Staff told us they contacted people, or their representative, once safeguarding concerns were received to gather more information and check their desired outcomes. A frontline team told us some people found it important for a face-to-face approach and in line with learning from SARs, this approach was adopted where possible. The team gave an example where an appointment had been made with a person at risk at a place where they felt safe to speak with staff about safeguarding concerns. However, a person’s relative told us neither they, nor their loved one, was contacted by the local authority following raising an allegation of abuse. While feedback from people was limited, a partner also told us people were not always kept up to date on ongoing investigations or outcomes.

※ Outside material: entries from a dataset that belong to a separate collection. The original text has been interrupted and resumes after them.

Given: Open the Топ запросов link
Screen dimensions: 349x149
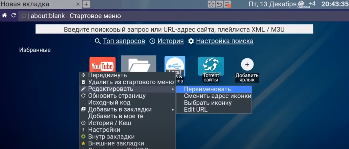Looking at the screenshot, I should [x=124, y=41].
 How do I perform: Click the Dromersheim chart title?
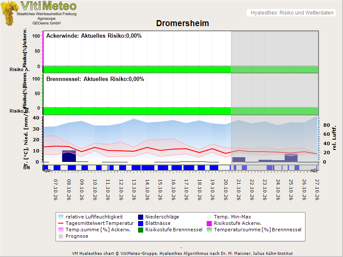click(x=183, y=23)
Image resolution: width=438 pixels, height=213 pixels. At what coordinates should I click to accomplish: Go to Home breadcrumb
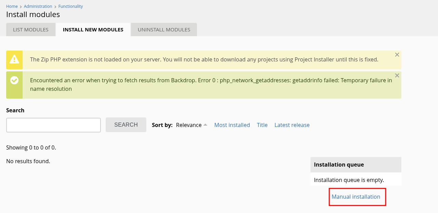pyautogui.click(x=12, y=6)
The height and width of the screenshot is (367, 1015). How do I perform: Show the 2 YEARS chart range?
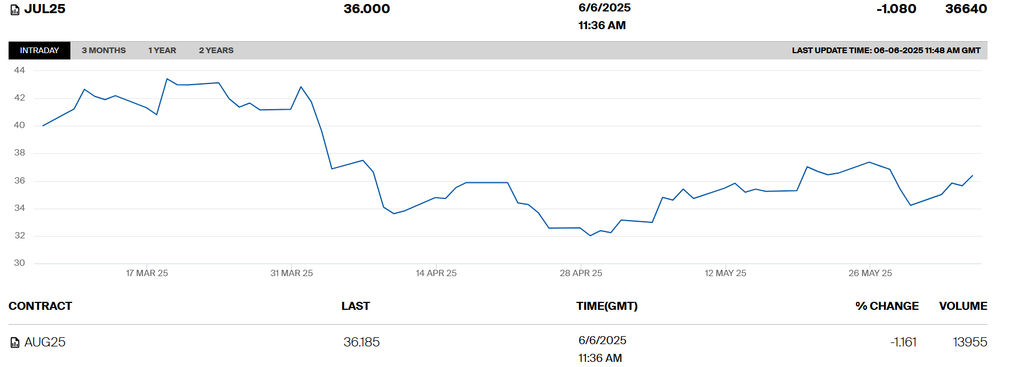216,50
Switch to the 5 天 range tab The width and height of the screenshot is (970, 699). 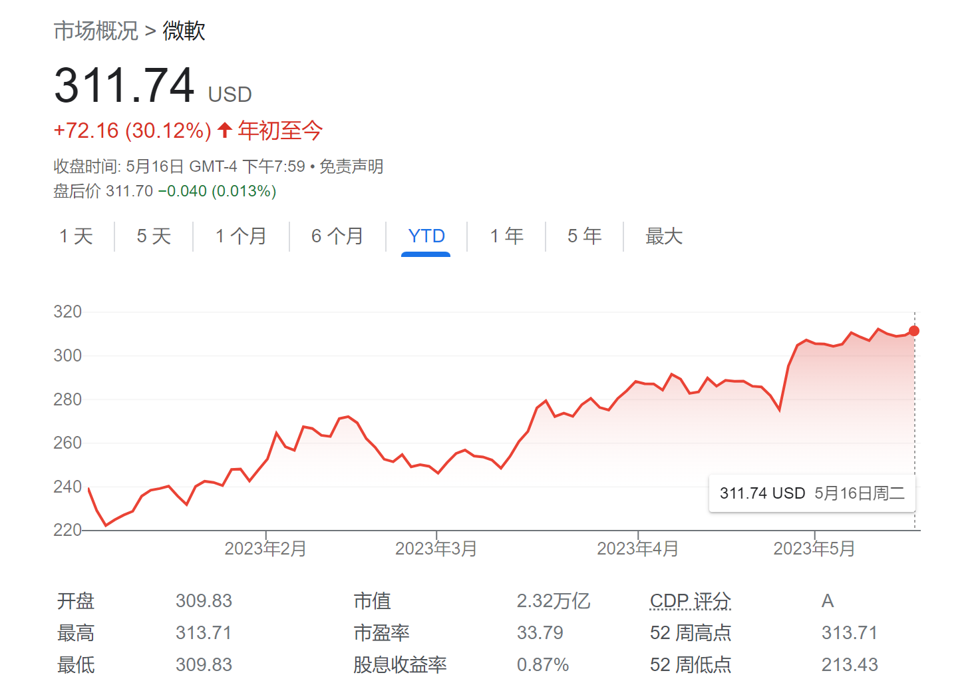(154, 236)
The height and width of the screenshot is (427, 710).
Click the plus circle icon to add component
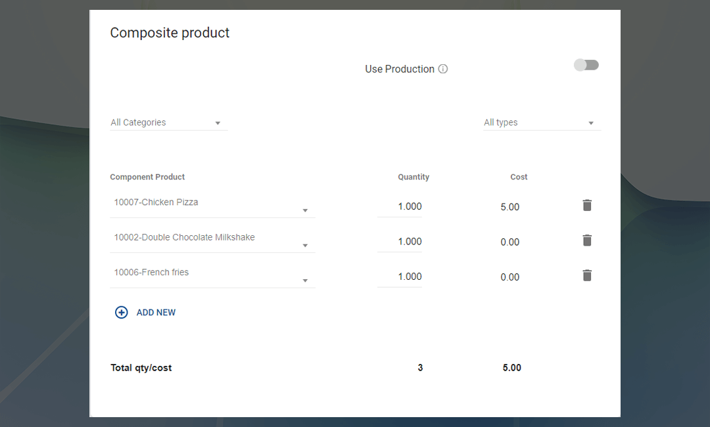(122, 313)
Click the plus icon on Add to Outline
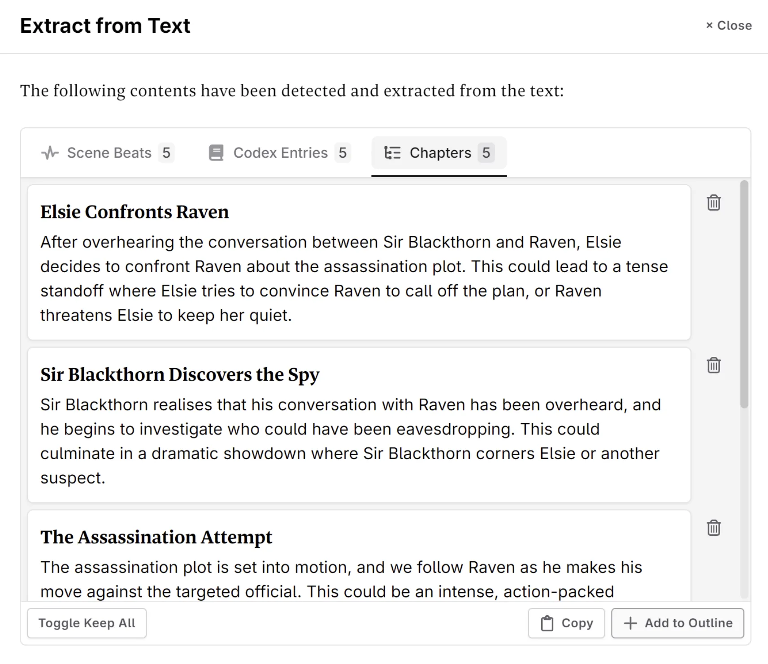The width and height of the screenshot is (768, 664). click(x=630, y=623)

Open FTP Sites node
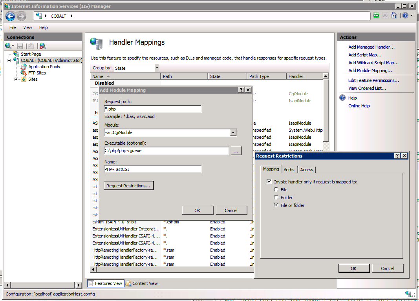click(37, 73)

Systems supported a making safeguarding personal (MSP) approach. For example, referrals which met s.42 criteria, had clear processes in place regarding the division of responsibility for further enquiry. Where there was an allocated staff member who already worked with the individual, further enquiries would be allocated to this staff member. This supported continuity and support from a staff member the person knew. However, if there was not an allocated staff member, the person was safeguarded by the central safeguarding team.
Staff we spoke with demonstrated a strong understanding of a personalised approach to safeguarding and this was reflected in examples they gave. For example, a frontline team told us about concerns raised about an individual with care and support needs. The referral was due to concerns about neglect and the caregivers’ approach to supporting the person. A staff member visited the person and took the time to build rapport, understand their needs and recognise there were no concerns around neglect and supported them to remain where they chose to be.

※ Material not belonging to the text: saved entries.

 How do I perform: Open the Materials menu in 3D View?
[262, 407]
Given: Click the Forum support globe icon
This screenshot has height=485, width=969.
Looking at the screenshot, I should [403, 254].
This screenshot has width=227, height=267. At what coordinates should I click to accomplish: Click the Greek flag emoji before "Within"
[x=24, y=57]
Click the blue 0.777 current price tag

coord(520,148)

Staff told us people’s rights were respected and staff followed relevant legislation such as the Mental Capacity Act 2005 and the Equality Act (2010) to support people to make choices that balanced risks with positive choice and control in their lives. For example, a frontline team told us how they supported a person at risk to make their own choices following a mental capacity assessment which showed them to have capacity to make their own decisions.
Staff understood the need for advocacy and upholding the rights of those they supported However, staff told us statutory advocacy was not always readily accessible and it took up to 6 weeks to get an advocate for people. National data showed 14.29% of individuals lacking capacity were supported by advocate, family or friend which was significantly lower than the England national average of 83.38% (Safeguarding Adults Collection 2023-2024). It was not clear if this again was due to a recording issue within the local authority’s safeguarding systems.
The local authority’s data showed, in 2022-2023, the proportion of people asked about their desired outcomes from safeguarding enquiries was 86% which was 4% less than their target of 90%. They also found 94% of people’s outcomes met or partially met. The local authority told us the most recent data indicated 95% of people felt they had their outcomes met or partial met, which was a positive performance indicator.